Flying the US Air Force flag?
 
Woman files suit to fly her flags 
Article Courtesy of The Herald News Online - Suburban Chicago
By John Whiteside 
Posted September 7, 2002 

Illinois - Donna Guinta has filed a lawsuit in order to keep a United States Air Force flag flying on the front of her home in the Wesmere Subdivision off Caton Farm Road.

  The flag was placed there in honor of her son, Jon Guinta, 19, who enlisted in the Air Force out of a sense of patriotism following the Sept. 11 terrorism attack. 

  But the homeowners association has threatened Guinta with fines if she doesn't remove the military flag. The association rules say only an American flag can be flown in the subdivision.

  Guinta's Air Force flag is on one front corner of her garage, which faces the street. On the other garage corner, she has an American flag.

  State Rep. Tom Cross, R-Oswego, is the attorney representing Guinta in the lawsuit against Wesmere Country Club Association and Caldwell Banker Honig-Bell. The suit asks the court for an injunction halting them from enforcing the flag rule and assessing daily fines.

  "It's amazing that we had to do this," Cross said on Friday. "I'm almost speechless. As an American, I don't understand this board. We have a mother here who just wants to honor her son who joined the Air Force... It's sad that we have to do this."

  Jon Guinta, who graduated from Plainfield High School last year, was deeply affected by the Sept. 11 terrorism attack upon America, his mother said. He joined the Air Force last fall under the delayed enlistment program.

  Proud of her son, Guinta bought the Air Force flag at a military surplus store and hung it on the garage last fall. It has been flying there since then.

  Jon left for active duty in June. When he graduated from boot camp on Aug. 2, Guinta attended the ceremony at Lackland Air Force Base, San Antonio, Texas.
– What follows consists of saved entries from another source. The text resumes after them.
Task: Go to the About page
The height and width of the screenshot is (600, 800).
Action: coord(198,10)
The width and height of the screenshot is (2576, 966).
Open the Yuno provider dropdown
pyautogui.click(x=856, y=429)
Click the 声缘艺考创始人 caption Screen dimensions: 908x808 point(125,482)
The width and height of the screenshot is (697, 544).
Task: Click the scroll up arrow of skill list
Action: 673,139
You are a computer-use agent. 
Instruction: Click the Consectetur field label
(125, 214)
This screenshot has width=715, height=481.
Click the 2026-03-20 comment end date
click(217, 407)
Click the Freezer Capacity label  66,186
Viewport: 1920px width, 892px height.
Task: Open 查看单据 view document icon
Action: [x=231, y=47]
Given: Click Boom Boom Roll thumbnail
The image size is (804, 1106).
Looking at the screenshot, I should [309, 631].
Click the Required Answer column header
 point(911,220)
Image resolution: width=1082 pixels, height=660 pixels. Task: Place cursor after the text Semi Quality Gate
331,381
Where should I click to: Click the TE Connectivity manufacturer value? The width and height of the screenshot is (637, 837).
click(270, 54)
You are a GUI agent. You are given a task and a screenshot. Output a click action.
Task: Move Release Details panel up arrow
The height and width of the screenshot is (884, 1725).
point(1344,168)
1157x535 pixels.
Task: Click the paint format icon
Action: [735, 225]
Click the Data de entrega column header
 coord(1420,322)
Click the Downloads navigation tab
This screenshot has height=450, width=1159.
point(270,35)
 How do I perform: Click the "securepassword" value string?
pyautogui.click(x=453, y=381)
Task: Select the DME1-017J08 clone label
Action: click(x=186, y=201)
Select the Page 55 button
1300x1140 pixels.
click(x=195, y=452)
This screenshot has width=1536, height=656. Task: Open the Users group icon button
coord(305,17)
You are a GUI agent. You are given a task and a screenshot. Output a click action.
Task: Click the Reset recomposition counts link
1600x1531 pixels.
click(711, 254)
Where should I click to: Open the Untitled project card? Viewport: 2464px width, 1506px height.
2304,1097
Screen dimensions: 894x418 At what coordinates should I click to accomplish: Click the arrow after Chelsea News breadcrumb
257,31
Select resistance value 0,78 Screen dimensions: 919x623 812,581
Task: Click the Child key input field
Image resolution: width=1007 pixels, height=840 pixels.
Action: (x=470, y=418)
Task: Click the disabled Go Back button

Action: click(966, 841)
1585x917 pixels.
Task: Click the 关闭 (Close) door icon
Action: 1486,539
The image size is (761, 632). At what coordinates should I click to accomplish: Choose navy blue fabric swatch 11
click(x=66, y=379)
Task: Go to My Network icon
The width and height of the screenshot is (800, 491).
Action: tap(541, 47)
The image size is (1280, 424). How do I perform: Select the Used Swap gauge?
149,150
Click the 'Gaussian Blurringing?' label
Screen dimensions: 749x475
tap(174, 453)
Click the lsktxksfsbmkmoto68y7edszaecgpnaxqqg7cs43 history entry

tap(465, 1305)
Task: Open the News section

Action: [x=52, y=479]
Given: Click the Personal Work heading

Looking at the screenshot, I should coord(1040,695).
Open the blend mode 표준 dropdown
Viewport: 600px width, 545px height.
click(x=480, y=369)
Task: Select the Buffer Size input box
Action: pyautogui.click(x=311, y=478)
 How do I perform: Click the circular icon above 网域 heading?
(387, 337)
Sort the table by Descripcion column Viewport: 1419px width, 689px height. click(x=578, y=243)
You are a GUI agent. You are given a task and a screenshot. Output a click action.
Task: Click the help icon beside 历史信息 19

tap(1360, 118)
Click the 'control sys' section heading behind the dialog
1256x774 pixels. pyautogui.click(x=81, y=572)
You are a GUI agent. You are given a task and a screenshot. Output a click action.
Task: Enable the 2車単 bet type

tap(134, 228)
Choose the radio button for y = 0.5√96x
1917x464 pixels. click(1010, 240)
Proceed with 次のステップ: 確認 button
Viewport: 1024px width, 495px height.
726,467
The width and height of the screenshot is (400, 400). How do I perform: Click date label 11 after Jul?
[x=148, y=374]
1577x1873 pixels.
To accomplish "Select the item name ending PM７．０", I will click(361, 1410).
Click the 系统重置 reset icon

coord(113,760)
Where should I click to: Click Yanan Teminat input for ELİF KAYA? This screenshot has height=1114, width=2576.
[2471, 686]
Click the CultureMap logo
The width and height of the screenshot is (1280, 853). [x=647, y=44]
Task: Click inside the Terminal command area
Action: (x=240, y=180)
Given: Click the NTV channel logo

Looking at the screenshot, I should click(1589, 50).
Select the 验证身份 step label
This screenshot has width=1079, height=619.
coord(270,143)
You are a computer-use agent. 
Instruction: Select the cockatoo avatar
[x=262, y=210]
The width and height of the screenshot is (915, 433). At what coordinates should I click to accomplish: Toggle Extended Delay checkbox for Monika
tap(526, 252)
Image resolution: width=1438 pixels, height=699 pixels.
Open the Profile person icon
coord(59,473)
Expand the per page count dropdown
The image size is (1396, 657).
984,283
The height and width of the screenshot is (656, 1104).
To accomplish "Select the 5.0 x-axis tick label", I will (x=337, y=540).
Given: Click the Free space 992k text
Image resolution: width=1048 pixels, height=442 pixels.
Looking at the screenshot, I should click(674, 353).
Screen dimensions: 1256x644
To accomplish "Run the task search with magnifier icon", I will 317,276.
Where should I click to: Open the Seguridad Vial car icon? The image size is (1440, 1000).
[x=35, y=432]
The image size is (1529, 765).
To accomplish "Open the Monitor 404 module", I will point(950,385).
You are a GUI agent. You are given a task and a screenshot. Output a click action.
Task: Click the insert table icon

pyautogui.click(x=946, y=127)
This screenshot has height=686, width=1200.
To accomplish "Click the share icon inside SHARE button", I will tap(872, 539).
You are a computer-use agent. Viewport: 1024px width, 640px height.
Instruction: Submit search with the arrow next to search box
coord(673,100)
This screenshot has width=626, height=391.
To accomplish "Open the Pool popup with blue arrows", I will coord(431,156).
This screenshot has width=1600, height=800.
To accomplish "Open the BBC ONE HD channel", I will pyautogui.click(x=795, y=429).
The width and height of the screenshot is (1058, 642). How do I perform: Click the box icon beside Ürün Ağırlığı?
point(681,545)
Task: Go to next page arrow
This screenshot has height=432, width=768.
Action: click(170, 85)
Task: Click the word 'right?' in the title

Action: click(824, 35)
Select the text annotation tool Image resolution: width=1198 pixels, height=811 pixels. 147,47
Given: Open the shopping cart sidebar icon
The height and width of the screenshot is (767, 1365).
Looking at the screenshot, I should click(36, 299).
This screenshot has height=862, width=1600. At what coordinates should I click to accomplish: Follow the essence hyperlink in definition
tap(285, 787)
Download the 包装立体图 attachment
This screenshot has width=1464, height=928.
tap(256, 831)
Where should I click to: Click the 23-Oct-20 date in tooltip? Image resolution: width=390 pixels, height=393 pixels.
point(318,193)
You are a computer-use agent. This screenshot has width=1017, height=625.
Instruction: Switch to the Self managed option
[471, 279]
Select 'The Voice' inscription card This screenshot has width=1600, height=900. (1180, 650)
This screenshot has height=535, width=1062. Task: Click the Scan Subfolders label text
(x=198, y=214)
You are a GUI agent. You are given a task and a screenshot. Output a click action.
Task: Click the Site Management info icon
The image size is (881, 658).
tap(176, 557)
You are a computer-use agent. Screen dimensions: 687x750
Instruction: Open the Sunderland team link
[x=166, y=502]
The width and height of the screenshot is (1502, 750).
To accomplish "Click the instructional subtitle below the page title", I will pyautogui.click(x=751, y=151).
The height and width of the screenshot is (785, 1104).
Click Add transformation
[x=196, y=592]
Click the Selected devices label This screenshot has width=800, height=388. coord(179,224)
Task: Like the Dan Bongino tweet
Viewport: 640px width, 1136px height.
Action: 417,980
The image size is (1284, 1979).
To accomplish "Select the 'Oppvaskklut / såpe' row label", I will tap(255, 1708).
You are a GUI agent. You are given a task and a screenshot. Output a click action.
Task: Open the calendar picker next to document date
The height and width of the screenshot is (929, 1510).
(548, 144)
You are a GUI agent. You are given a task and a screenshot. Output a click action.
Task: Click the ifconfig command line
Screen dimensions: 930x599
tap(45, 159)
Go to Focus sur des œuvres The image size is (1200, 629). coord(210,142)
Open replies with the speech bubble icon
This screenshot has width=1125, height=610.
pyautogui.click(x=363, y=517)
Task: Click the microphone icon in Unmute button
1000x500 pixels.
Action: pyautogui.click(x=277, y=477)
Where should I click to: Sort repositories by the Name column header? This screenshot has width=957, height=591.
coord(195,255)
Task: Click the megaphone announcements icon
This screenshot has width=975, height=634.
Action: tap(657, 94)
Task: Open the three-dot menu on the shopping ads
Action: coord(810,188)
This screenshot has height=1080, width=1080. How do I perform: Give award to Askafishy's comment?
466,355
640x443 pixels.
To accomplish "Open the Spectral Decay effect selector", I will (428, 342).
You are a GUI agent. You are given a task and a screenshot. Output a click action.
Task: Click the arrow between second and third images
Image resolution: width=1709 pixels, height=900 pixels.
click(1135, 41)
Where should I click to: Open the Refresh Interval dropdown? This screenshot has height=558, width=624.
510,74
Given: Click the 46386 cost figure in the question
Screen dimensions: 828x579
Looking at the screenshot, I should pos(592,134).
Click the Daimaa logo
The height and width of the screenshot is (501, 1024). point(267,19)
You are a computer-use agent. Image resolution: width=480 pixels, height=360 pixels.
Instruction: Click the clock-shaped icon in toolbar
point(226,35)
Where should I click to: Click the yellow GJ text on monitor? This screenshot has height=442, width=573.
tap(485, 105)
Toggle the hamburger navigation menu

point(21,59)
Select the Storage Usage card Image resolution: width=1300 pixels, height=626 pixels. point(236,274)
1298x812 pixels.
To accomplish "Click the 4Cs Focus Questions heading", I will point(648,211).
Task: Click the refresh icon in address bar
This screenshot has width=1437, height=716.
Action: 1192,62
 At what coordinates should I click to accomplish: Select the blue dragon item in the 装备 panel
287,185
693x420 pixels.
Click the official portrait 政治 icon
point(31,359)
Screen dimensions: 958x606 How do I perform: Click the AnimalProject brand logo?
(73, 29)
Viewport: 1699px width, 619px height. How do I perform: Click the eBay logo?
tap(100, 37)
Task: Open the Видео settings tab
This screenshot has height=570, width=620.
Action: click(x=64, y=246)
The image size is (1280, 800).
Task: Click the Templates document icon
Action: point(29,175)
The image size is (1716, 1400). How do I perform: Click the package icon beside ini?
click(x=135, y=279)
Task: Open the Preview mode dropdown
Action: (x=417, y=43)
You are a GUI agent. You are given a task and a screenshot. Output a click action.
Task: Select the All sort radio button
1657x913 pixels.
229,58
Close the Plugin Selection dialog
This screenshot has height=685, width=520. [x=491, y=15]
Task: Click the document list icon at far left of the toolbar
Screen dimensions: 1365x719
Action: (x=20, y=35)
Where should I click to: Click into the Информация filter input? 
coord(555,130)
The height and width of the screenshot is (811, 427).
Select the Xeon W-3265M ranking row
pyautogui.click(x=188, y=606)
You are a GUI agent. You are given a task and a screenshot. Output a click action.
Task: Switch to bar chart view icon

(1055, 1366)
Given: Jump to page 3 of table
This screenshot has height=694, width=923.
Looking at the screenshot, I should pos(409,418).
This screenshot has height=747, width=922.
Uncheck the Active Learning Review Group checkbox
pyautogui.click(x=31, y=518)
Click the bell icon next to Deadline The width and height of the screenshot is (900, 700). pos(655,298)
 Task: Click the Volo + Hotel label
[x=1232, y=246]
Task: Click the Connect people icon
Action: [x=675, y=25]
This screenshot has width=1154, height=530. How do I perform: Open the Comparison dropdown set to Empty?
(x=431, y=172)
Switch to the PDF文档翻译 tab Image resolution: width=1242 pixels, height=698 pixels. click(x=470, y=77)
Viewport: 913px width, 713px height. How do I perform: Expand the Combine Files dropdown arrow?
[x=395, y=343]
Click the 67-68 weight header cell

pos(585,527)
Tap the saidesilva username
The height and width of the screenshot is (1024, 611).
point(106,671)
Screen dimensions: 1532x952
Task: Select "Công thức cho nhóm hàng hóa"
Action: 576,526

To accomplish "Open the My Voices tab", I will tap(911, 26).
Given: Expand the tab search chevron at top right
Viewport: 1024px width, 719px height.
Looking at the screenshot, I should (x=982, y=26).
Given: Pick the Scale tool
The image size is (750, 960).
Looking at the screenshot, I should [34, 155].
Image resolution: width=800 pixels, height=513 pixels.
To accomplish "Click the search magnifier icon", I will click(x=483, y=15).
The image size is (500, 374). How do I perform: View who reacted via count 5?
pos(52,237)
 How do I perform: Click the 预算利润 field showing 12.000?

When she returned home a few days later, there was a letter about the flag waiting from the homeowners association.

  The letter said she had 21 days to take down the flag or face a fine. When she protested and noted it was an Air Force flag, she was told it violated the rules.

  "I'm not taking it down," Guinta vowed.

  I first told her story in The Herald news on Aug. 16.

  After that story was published, I received at least three phone calls from residents in Wesmere who said they, too, were flying military flags in honor of family members. But they hadn't received any letters from the homeowners association.

  The lawsuit notes, "Plaintiff is informed and believes that the country club association has allowed the flying of flags other than the American flag without threat of fine. Flags which the country club association has allowed include those depicting flowers and logos of various sports teams."

  It further states, "The flag rule is incapable of being enforced in the courts of this state, since such enforcement would involve state action triggering plaintiff's rights under the First Amendment, as incorporated by the Fourteenth Amendment of the United States Constitution."

  "This case raises no less a question than whether public policy, as embodied in our federal and state constitutions, our state statutes and laws, and the very principles that separate us from other nations, protects the rights of a mother to show support for her son in the face of draconian rules by which the country club association seeks to silence her," the suit states.

  Cross told me that his client is just a good American mother attempting to show support for her son.

  "Her flag isn't cluttering up the subdivision," the attorney said. "It's amazing that we have to do this so she can fly that flag."

  The registered agent for the Wesmere Country Club Association couldn't be reached for comment.